> _TASK DETAILS_:
Please copy everything from "BACKGROUND: Nursing home" down to "multidisciplinary team's perspective." in the nursing home abstract below, substituting "end-of-life care" for "palliative care".

BACKGROUND: Nursing home residents in Sweden are old, frail and usually have multiple morbidities which often make dying a prolonged suffering. It has been found that older persons at nursing homes receive far less palliative care than younger persons, partly because it is difficult to identify when the final stage of life begins. The identification may help the staff to enable the older person and their families to participate in planning the care in accordance with their own preferences and values. With this in mind the aim was to explore the experiences of early and late signs preceding dying in older persons in nursing homes from the multidisciplinary team's perspective.
METHODS: The focus group method was used to interview 20 health-care professionals on the basis of semi-structured questions. Four focus groups were conducted at four nursing homes in two counties in southern Sweden. The groups included different professionals such as assistant nurses, registered nurses, occupational therapists, physiotherapists, social workers and unit managers. The analysis was conducted according to the focus group method developed by Kruger and Casey.

Saved data entries
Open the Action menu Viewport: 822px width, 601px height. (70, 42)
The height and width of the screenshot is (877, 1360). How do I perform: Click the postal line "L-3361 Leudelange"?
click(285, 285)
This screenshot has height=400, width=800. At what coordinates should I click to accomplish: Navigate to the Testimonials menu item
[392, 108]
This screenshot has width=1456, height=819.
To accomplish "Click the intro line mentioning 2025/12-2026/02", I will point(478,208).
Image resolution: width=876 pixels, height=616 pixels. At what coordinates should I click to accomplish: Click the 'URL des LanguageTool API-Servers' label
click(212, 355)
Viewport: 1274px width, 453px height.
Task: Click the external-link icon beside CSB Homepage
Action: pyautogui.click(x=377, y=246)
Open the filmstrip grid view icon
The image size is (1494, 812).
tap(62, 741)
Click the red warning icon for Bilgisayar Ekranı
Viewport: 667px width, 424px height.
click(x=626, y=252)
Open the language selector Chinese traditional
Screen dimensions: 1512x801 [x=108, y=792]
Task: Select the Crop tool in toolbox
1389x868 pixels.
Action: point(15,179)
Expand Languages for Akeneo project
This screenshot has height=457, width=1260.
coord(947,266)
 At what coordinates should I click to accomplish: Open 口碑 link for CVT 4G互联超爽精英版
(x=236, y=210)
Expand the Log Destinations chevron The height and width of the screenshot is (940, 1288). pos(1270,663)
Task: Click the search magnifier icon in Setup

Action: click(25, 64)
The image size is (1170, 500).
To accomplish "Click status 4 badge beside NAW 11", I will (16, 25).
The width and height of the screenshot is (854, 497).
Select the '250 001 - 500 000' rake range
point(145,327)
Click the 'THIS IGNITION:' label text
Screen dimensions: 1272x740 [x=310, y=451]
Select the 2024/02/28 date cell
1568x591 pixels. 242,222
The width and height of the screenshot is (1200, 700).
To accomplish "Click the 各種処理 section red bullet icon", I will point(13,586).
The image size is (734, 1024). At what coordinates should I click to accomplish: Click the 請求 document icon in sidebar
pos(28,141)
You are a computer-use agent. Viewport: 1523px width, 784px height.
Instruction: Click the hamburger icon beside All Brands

> _RESULT OF THIS TASK_:
BACKGROUND: Nursing home residents in Sweden are old, frail and usually have multiple morbidities which often make dying a prolonged suffering. It has been found that older persons at nursing homes receive far less end-of-life care than younger persons, partly because it is difficult to identify when the final stage of life begins. The identification may help the staff to enable the older person and their families to participate in planning the care in accordance with their own preferences and values. With this in mind the aim was to explore the experiences of early and late signs preceding dying in older persons in nursing homes from the multidisciplinary team's perspective.